Fed Does As Expected, Leaves Interest Rates Steady

Associated Press

Despite the lowest unemployment level in nearly a quarter-century, the Federal Reserve decided on Tuesday there was no urgent need to boost interest rates to dampen inflationary pressures.

The Fed’s decision had been widely expected, given recent comments by Federal Reserve Chairman Alan Greenspan about the “exceptional” combination of low unemployment and low inflation the economy is enjoying.

The Fed decision extended this week’s rebound on Wall Street. The Dow Jones industrial average closed up 114.74 points at 7,918.10 after a 108-point gain on Monday.

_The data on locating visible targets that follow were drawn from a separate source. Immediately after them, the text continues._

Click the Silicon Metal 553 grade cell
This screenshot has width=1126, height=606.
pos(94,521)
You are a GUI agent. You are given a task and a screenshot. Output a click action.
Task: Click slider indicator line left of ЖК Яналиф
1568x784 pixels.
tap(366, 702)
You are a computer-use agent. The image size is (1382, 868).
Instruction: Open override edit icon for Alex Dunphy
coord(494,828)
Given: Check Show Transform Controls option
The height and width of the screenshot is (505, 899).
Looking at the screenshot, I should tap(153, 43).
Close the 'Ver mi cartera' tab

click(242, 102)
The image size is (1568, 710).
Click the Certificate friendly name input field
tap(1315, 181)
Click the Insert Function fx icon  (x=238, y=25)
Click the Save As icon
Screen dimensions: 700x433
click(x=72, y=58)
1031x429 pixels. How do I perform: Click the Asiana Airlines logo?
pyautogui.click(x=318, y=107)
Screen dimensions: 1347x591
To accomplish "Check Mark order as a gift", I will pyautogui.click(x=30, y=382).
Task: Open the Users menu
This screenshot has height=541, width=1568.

But the market euphoria may be short-lived. Some economists suggested the Fed may start raising rates as soon as its next meeting on Sept. 30 as evidence mounts that tight labor markets are finally showing up in rising wage demands and higher inflation.

Analysts said the settlement reached between United Parcel Service and its drivers after a 15-day strike could be the first sign of this rising pressure, and that it had to attract the attention of Fed policymakers during their discussions.

“We had an unusual amount of publicity that accompanied the UPS strike and it looks like the union won on almost all counts,” said David Jones, chief economist at Aubrey G. Lanston & Co. in New York. “This may cause a lot of workers to decide that in this time of tight labor markets, they too deserve increased benefits and higher wages.”